BEGIN Passage to read

All parameters are declared in decision_types.hpp (and friends). Key groups you can expect:

• Input topics (InTopics): suggested trajectory, acceptance, caution zones, perception, map/lanelet sources, etc.
• Output topics (OutTopics): trajectory decision, trajectory suggestion, assistance request, traffic participant.
• Timing: run_delta_time (main loop period).
• Files: rules_file pointing to a YAML with rule definitions.
• Per‑module params: DomainParams, ConditionParams, PlanningParams…

The exact names are exposed as ROS 2 parameters (e.g., topic_trajectory_decision, topic_trajectory_suggestion, topic_assistance_request, topic_traffic_participant, and so on).

Rules YAML format

The decision rules define when each behaviour should run, based on evaluated conditions. They are loaded from a YAML file (e.g., rules.yaml) at startup, and can be swapped out or tuned without recompiling.

Each rule entry has:

• name — descriptive label for readability/logging.

• require — list of condition names that must be true for the rule to be eligible.

• forbid — list of condition names that must be false.

• behaviour — the behaviour function to execute when the rule matches.

• priority — numeric value used to break ties (higher = wins if multiple match).

The decision loop evaluates conditions → applies rules top-down by priority → runs the winning behaviour.

Adding Functionality

You can add new inputs, new conditions, new behaviours, and new rules without modifying the decision loop.

1) Add a new input (subscription) to Domain

1. Extend the state in Domain (e.g., add std::optional<MyMsg> or a bespoke struct).
2. In Domain::setup(node, domain_params, in_topics), add a subscription:

   add_subscription<my_msgs::msg::Foo>(
       node, in_topics.foo_topic,
       [this](my_msgs::msg::Foo::SharedPtr msg) {
         this->foo_state = *msg;
       });

3. If the input needs conversion, add an adapter (see existing adore_dynamics_adapters.hpp usage).

Keep subscriptions QoS simple (depth=1) unless you need history; Domain is designed to hold the latest view.

2) Define a new condition

• Signature: bool my_condition(const Domain&, const ConditionParams&).

END Passage to read
BEGIN Input material

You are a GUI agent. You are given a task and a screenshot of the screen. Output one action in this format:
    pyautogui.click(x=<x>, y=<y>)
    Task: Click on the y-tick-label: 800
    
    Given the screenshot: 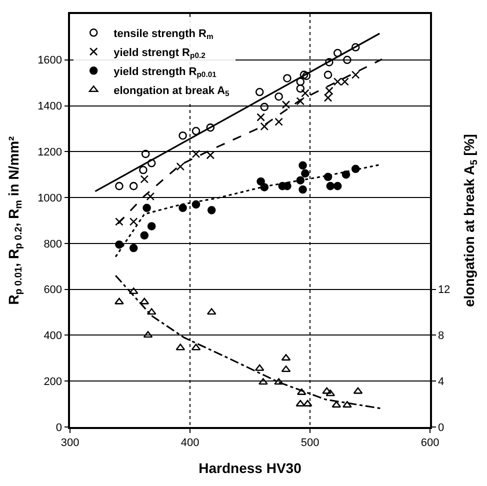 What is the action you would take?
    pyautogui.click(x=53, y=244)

END Input material
BEGIN Input material

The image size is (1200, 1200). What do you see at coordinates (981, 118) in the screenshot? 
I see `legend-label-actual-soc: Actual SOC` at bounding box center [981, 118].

END Input material

> [Problem set]
• A. In the passage on the decision module, translate this sentence into Spanish: "You can add new inputs, new conditions, new behaviours, and new rules without modifying the decision loop."
• B. Return, word for word, the lines of the listing from the line containing "The image size" through the line containing "center [981, 118].", with both of those lines included.
The listing has no connection to the text.

> [Numbered answers]
• A. Puedes añadir nuevas entradas, nuevas condiciones, nuevos comportamientos y nuevas reglas sin modificar el bucle de decisión.

• B.
The image size is (1200, 1200). What do you see at coordinates (981, 118) in the screenshot? 
I see `legend-label-actual-soc: Actual SOC` at bounding box center [981, 118].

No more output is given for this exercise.